Is there anyway to set up a ssh gateway server? What I am trying to setup is a way to connect to a specific linux shell on a Lan remotely from the internet without using port numbers. So for example login on would look like this

ssh server1.domain.com 

or

ssh server2.domain.com 

instead of ssh domain.com:(portnumber) and having port forwarding map (portnumber) to port 22 of the servers private IP address

Each server would have a private IP address and share the public IP.

Thank You

Lightning77

Posted 2016-03-13T21:07:32.753

Reputation: 403

Possible duplicate of SSH - SSH into a host, under a router which you don't have access (can't forward the port)

– Jarmund – 2016-03-13T21:49:55.943

@Lightning77 It can be achieved by an open-source tool called Ezeelogin - https://www.ezeelogin.com

– Harikrishnan – 2017-03-05T13:54:56.667

In case someone arrives at this (more esoteric) question, while looking for the more common scenario described here: https://unix.stackexchange.com/questions/190490/how-to-use-ssh-over-http-or-https

– michael – 2018-11-30T03:55:17.197

Answers

5

This is not possible in your described way, because ssh does not use any concept of domains and sub-domains (hostname is not part of protocol, as it is for HTTP). It is using hostnames only to get IP address and it is used (and port of course). Your concept would only work if you would have list of public IP addresses, which you probably don't have when you ask this question.

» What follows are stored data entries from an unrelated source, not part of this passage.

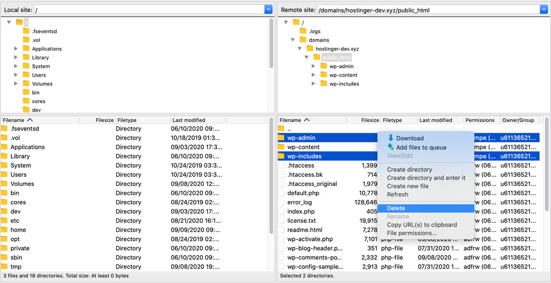Screen dimensions: 551x283
Task: Select Create directory in context menu
Action: coord(409,169)
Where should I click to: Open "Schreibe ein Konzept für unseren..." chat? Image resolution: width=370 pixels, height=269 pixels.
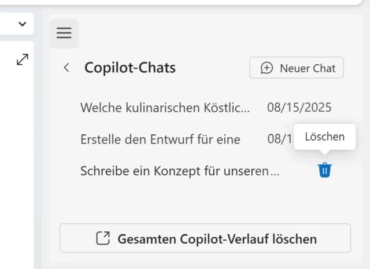pyautogui.click(x=180, y=171)
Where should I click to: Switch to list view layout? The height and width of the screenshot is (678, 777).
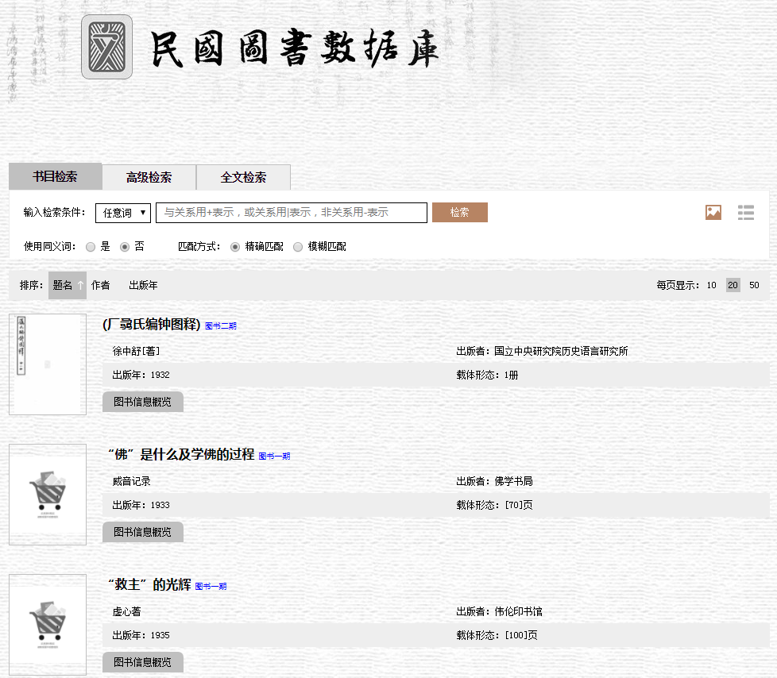pyautogui.click(x=745, y=212)
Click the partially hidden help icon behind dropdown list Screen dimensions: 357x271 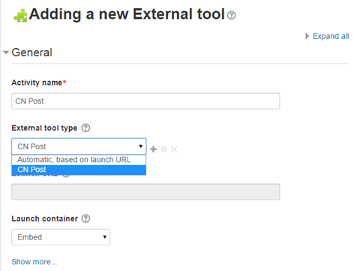66,175
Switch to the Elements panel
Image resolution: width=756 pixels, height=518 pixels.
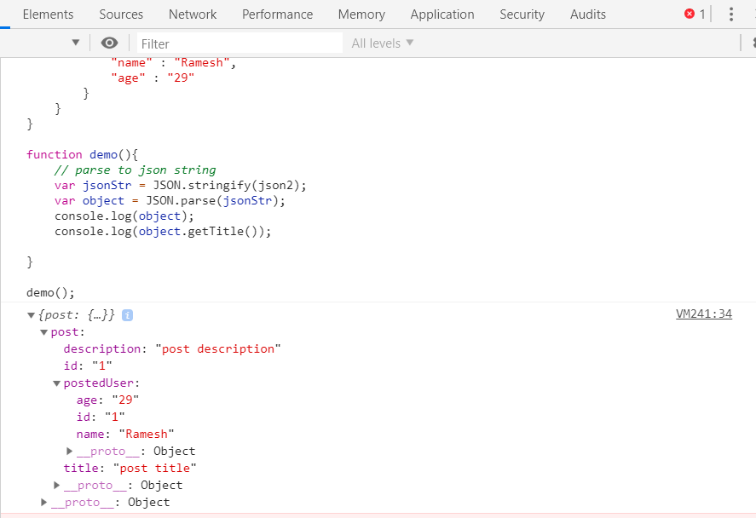[48, 14]
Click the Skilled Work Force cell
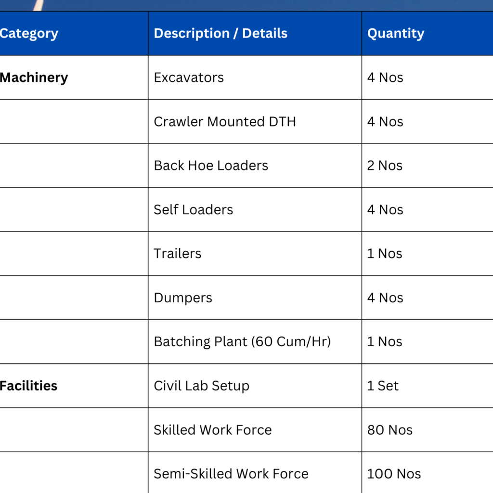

This case is commonly solved using jumpbox server, where you connect using public IP and from there you see local network (with possibly local DNS names). This requires to use, for example:

ssh -t jumpbox ssh anotherhost.localdomain

but it can be simplified using ProxyCommand in client configuration:

Host *.localdomain
  ProxyCommand ssh -W %h:%p jumpbox

And then the connection to distant node is transparent. When you type

ssh anotherhost.localdomain

it will bring you to the target host over the jumpbox.

Jakuje

Posted 2016-03-13T21:07:32.753

Reputation: 7 981

1The ProxyCommand method is best, because it doesn't expose the plaintext to the jumpbox itself (as the ssh -t method would). – user1686 – 2016-03-13T22:04:16.290

@grawity Thanks. That is good point. But the middle way is easier to understand for users. – Jakuje – 2016-03-13T22:20:24.207

1

Below is the command to setup an SSH gateway server:

$ ssh -L 2222:secureserver:22 user@gateway cat -

Enter the password when prompted (but you should really be using public key authentication, anyway). After this, in another terminal, use this to connect to the secure server.

$ ssh -p 2222 user2@localhost

That’s it. You can now use ssh, scp, or any other command to directly talk to the secure server through the gateway. You only need to run the first command once and keep it running in a hidden terminal.